_EXERCISE REQUIREMENTS_
Line by line, retype the data exactly as it is given.
#### SOURCE DATA
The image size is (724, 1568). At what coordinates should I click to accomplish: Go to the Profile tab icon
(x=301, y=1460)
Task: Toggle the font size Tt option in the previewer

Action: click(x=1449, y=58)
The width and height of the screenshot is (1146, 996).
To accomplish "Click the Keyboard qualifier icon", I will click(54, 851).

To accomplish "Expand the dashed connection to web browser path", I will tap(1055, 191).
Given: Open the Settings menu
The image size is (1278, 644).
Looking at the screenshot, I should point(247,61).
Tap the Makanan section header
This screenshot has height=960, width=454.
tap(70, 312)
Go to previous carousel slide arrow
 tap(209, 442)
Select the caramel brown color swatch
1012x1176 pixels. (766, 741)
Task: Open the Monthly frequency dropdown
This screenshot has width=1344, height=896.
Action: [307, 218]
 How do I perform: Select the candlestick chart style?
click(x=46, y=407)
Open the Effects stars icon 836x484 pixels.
########
_RESPONSE AREA_
The image size is (724, 1568). At what coordinates should I click to accomplish: Go to the Profile tab icon
(x=301, y=1460)
Task: Toggle the font size Tt option in the previewer

Action: click(x=1449, y=58)
The width and height of the screenshot is (1146, 996).
To accomplish "Click the Keyboard qualifier icon", I will click(54, 851).

To accomplish "Expand the dashed connection to web browser path", I will tap(1055, 191).
Given: Open the Settings menu
The image size is (1278, 644).
Looking at the screenshot, I should point(247,61).
Tap the Makanan section header
This screenshot has height=960, width=454.
tap(70, 312)
Go to previous carousel slide arrow
 tap(209, 442)
Select the caramel brown color swatch
1012x1176 pixels. (766, 741)
Task: Open the Monthly frequency dropdown
This screenshot has width=1344, height=896.
Action: [307, 218]
 How do I perform: Select the candlestick chart style?
click(x=46, y=407)
Open the Effects stars icon 836x484 pixels.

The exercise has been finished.